* [Document]:
* * *

The Common Good

The Tavis Smiley Show - TV

Source: PBS
Date: February 8, 2008

Jim Wallis

original airdate February 8, 2008

A commentator on ethics and public life, Jim Wallis spent his student years in the civil rights and antiwar movements and founded Sojourners magazine as a Christian commitment to social justice. In '95, he helped form Call to Renewal, a national federation of churches, denominations and faith-based organizations across the political spectrum, working to overcome poverty. Wallis offers regular commentary and analysis for radio and TV, and his columns appear in various major newspapers.

Tavis: Jim Wallis is the editor-in-chief of "Sojourners" Magazine and a best-selling author whose previous books include "The New York Times" bestsellers, "God's Politics." His latest book is called "The Great Awakening: Reviving Faith in Politics in a Post-Religious Right America." Jim Wallis, it's always good to see you, man.

Jim Wallis: A blessing, my friend.

Tavis: Glad to have you here. Let me start with a couple quick questions about the news of the week. I'm just asking, were you surprised with that split decision earlier this week?

Wallis: Well, change won this election already. The results are in. Change won and now they're competing to see who is going to be the agent of change. So that's a good sign because change is already in the air and I'm not surprised. It's going to be a tough race, a long one, but the terms of the election are not clear. People want a different direction.

Tavis: Speaking of faith in politics, this is still talked about on the internet. You had a major conference last year on faith and you are doing for those on the left what those on the right have been doing for some time, which is encouraging those in politics to be open about their faith.

So Hillary shows up, gives a speech. Barack Obama shows up and gives a speech. With all due respect, his speech is still being talked about that he offered at the "Sojourners" convention. Take me back right quick and tell me about both of their speeches and why his has resonated so much even these many months later.

Wallis: Well, he gave a talk about how religion and public life should connect. It was really almost a public theologian. He really understood that - you know, Dr. King did this with a bible in one hand and Constitution in the other hand. There are bad ways to do this and better ways. How do you bring faith in that respects the diversity, the pluralism and democracy of our society? He got that really well.

* * *

List every person the interview mentions by name. Rely only on the interview for this.

* [Dataset excerpt]:

* * *

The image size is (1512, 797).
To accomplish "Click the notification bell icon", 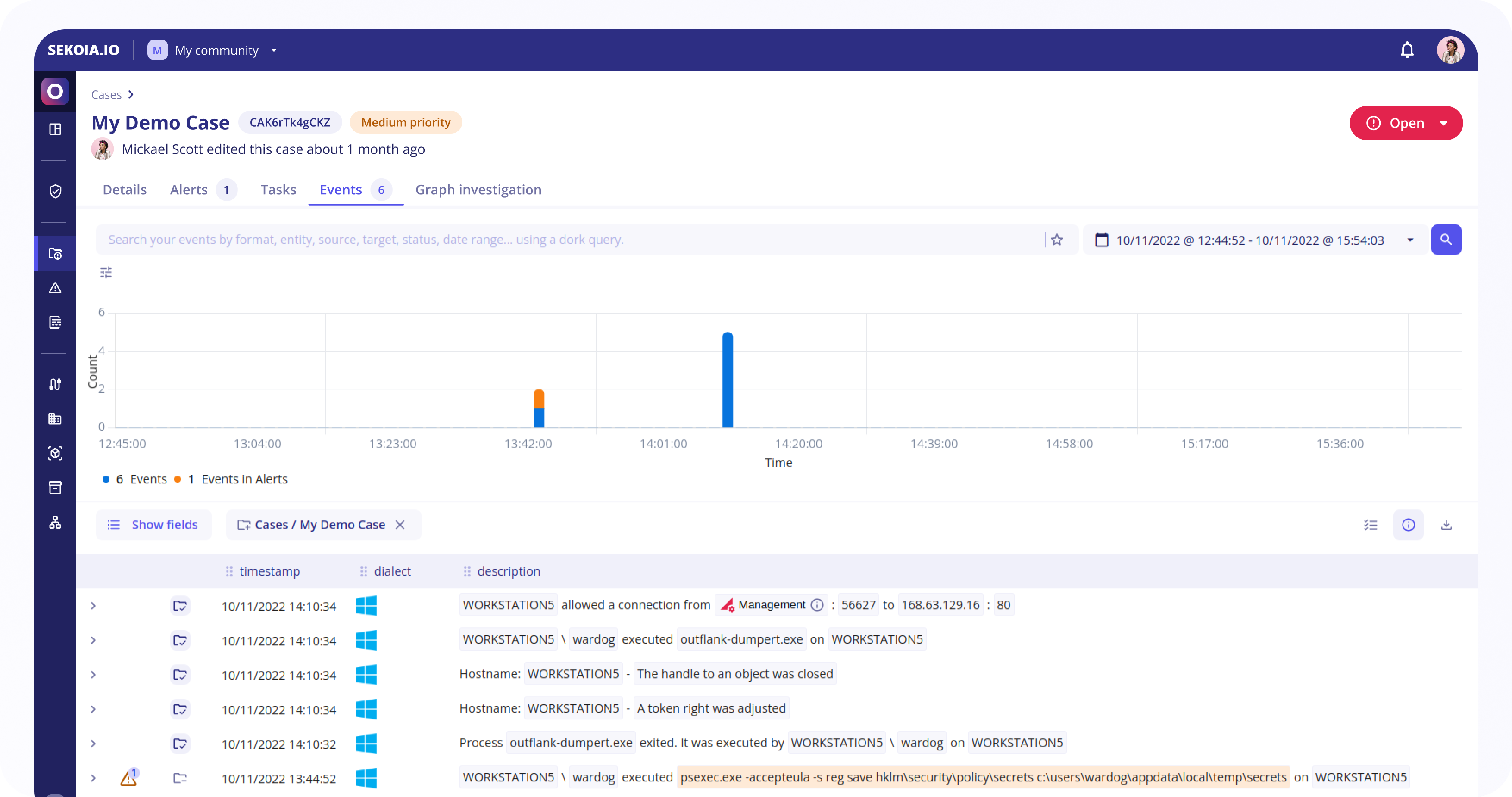I will tap(1407, 50).
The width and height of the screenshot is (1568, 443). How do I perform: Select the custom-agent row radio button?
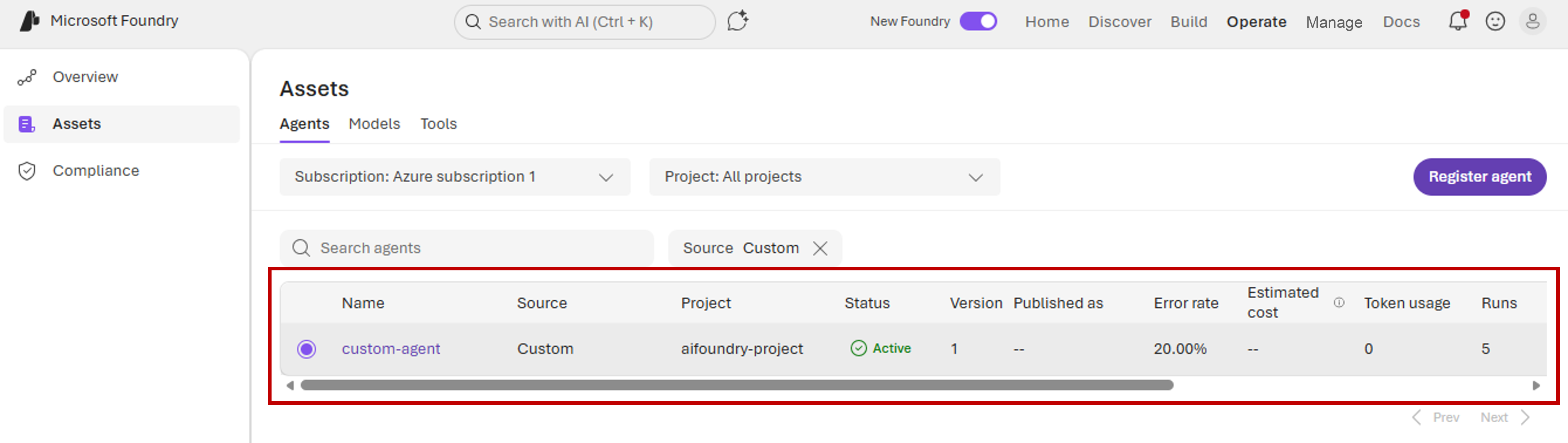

* * *

* [Task output]:
Tavis Smiley
Jim Wallis
Hillary
Barack Obama
Dr. King